En realidad, no es que haya menos oxígeno.
El porcentaje de este
gas en el aire permanece constante en toda la atmósfera: sea al nivel del mar o en las cimas
de las montañas, siempre es del 21%.
Lo que ocurre es que cuanto más alto ascendemos, menos
masa de aire tenemos encima de la cabeza y, por tanto, menos presión, que es la
fuerza que necesitan los pulmones para poder absorber ese aire – y con él, el oxígeno– a través de la
tráquea.
En la cima del Everest, situada a 8.848 metros de
altitud sobre el nivel del mar, la presión es de 0,33 atmósferas,
dos tercios menos que en la costa, donde la presión atmosférica es
de 1 atmósfera.
En esas condiciones,
el aire apenas entra en los pulmones, y los alvéolos no
reciben el oxígeno que precisan para incorporarlo al torrente sanguíneo y suministrarlo a los músculos y a los otros órganos del
cuerpo.
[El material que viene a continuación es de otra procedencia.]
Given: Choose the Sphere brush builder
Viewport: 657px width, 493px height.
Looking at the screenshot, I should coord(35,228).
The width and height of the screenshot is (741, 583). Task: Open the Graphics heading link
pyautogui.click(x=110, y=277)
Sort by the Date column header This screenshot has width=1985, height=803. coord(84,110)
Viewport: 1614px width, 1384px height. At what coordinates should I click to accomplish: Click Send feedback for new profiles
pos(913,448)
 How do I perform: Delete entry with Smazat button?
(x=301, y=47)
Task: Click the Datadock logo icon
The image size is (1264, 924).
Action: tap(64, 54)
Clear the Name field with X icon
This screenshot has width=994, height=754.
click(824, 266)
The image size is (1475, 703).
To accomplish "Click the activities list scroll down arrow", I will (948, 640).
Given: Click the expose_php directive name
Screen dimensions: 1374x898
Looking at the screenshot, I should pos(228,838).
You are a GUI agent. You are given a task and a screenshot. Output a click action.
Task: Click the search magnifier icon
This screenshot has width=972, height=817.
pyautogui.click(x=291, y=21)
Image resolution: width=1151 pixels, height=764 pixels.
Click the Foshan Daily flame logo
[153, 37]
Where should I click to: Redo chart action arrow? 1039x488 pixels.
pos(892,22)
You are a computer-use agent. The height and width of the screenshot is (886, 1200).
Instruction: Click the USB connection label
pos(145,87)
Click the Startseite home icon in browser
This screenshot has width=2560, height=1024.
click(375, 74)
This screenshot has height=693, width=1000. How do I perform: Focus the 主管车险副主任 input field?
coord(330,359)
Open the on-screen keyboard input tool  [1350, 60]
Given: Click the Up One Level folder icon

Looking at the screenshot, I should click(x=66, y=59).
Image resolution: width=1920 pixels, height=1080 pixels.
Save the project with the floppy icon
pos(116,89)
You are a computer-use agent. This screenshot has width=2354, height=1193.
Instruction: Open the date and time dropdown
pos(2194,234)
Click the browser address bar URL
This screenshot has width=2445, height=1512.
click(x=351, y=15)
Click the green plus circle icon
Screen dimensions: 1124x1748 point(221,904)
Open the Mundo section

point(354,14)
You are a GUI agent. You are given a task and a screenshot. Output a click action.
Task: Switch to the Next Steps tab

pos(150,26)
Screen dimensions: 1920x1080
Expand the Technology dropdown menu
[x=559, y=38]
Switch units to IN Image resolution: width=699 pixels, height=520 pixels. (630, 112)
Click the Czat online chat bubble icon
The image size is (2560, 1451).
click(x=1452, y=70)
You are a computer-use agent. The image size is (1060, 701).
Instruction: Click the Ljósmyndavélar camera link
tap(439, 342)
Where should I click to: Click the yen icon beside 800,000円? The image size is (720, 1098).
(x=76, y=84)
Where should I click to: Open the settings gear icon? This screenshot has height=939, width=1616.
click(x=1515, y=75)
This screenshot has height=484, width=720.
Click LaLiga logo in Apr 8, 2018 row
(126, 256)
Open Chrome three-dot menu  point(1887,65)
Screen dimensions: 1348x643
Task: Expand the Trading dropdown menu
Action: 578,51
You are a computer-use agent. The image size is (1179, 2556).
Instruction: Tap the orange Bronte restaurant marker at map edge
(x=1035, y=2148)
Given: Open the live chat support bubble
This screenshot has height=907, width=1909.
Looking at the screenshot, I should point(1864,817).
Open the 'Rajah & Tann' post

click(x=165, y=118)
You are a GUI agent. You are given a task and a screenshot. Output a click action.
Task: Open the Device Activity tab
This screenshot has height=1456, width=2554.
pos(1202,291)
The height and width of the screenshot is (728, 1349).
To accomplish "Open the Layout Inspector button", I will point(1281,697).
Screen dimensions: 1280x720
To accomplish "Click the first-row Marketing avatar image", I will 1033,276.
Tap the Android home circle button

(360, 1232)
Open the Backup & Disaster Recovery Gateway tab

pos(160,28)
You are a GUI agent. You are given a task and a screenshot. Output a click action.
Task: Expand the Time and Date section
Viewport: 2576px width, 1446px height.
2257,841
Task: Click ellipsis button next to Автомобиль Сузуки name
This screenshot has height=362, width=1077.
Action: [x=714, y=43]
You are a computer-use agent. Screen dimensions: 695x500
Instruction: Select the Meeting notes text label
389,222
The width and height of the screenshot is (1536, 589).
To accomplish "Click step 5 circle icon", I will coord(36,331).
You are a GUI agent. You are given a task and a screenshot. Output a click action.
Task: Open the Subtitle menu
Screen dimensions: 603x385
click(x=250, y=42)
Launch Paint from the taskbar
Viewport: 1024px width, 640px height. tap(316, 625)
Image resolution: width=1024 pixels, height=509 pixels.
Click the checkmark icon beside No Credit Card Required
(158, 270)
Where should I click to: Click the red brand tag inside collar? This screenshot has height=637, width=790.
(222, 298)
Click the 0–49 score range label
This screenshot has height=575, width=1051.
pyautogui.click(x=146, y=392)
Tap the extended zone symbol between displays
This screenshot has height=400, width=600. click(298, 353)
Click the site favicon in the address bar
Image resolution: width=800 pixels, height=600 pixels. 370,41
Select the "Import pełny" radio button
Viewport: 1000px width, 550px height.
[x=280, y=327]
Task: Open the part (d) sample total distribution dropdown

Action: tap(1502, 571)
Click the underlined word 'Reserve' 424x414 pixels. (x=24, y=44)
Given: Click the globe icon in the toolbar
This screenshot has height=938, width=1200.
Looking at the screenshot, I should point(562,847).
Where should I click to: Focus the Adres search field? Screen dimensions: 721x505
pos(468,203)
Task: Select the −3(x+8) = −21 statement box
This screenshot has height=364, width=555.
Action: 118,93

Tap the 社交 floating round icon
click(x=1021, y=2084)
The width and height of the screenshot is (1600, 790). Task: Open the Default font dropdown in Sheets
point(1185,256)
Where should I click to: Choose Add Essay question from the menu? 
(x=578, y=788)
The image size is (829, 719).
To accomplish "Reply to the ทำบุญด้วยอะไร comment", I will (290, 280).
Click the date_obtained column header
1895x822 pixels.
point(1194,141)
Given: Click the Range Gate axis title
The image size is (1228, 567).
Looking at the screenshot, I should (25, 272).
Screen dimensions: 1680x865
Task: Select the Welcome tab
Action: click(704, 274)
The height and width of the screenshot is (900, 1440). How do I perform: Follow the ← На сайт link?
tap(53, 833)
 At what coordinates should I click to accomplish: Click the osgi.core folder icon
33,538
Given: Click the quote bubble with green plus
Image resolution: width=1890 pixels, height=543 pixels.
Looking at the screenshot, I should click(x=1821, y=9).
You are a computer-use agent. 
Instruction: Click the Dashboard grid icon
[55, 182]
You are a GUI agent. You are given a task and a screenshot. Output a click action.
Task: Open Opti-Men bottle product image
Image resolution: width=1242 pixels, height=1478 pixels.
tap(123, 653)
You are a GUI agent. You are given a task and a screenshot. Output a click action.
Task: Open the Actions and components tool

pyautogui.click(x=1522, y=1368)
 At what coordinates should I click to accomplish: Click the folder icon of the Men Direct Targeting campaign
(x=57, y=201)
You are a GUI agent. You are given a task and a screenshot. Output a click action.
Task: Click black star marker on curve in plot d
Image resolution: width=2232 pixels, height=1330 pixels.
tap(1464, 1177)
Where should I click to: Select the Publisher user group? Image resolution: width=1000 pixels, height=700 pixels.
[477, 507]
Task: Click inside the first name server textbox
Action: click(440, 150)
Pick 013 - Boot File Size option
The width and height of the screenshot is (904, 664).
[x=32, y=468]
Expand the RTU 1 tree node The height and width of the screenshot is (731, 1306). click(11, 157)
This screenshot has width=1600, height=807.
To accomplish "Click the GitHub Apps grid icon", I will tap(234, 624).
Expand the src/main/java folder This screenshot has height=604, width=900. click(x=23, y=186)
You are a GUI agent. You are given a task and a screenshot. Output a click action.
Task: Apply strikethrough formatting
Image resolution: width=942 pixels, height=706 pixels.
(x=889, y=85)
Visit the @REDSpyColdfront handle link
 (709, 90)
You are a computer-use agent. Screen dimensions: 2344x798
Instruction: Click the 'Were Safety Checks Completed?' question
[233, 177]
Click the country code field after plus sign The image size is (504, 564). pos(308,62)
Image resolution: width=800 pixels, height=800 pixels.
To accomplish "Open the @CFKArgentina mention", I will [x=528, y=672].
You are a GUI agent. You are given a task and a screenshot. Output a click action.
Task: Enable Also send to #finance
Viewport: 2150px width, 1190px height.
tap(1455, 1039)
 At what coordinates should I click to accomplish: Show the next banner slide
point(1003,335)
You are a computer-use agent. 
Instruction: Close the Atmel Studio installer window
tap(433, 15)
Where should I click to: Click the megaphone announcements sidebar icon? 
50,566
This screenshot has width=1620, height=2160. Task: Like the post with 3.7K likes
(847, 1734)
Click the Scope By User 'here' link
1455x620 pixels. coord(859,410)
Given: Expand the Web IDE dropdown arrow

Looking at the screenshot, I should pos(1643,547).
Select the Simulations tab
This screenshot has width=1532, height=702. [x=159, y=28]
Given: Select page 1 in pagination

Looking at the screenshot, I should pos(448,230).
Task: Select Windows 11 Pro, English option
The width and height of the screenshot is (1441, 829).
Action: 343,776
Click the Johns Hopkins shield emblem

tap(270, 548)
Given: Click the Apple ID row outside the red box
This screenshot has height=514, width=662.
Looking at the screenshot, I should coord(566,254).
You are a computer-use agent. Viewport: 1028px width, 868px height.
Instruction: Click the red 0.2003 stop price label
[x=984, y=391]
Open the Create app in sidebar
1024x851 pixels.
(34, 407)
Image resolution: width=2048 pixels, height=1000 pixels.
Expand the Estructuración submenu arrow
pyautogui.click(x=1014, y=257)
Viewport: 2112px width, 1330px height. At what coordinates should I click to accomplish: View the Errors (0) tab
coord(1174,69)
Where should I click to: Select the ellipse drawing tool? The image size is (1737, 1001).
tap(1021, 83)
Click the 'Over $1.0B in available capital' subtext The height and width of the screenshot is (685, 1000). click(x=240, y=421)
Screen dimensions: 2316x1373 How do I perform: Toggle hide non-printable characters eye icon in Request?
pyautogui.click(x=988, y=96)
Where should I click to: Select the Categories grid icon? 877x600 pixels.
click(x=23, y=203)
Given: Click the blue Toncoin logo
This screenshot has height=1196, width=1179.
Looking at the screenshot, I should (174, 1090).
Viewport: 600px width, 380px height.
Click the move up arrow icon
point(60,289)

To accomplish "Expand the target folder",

Esa carencia es la que produce el famoso soroche o mal
de altura, que a partir de los 2.500-3.000 metros de altitud se traduce para
muchas personas en cansancio extremo, dolor de cabeza, mareos,
digestión lenta, náuseas, taquicardia y, en los casos más graves, edema
pulmonar y hasta infarto de miocardio.
Por eso, la mayoría de los alpinistas que suben ochomiles utilizan botellas de oxígeno suplementario. Además, antes de atacar la cima pasan unas semanas de aclimatación entre 3.000 y 6.000 metros. De esa forma, el cuerpo aumenta la producción de hemoglobina, la proteína que transporta el oxígeno desde los pulmones hasta los tejidos a través de los glóbulos rojos.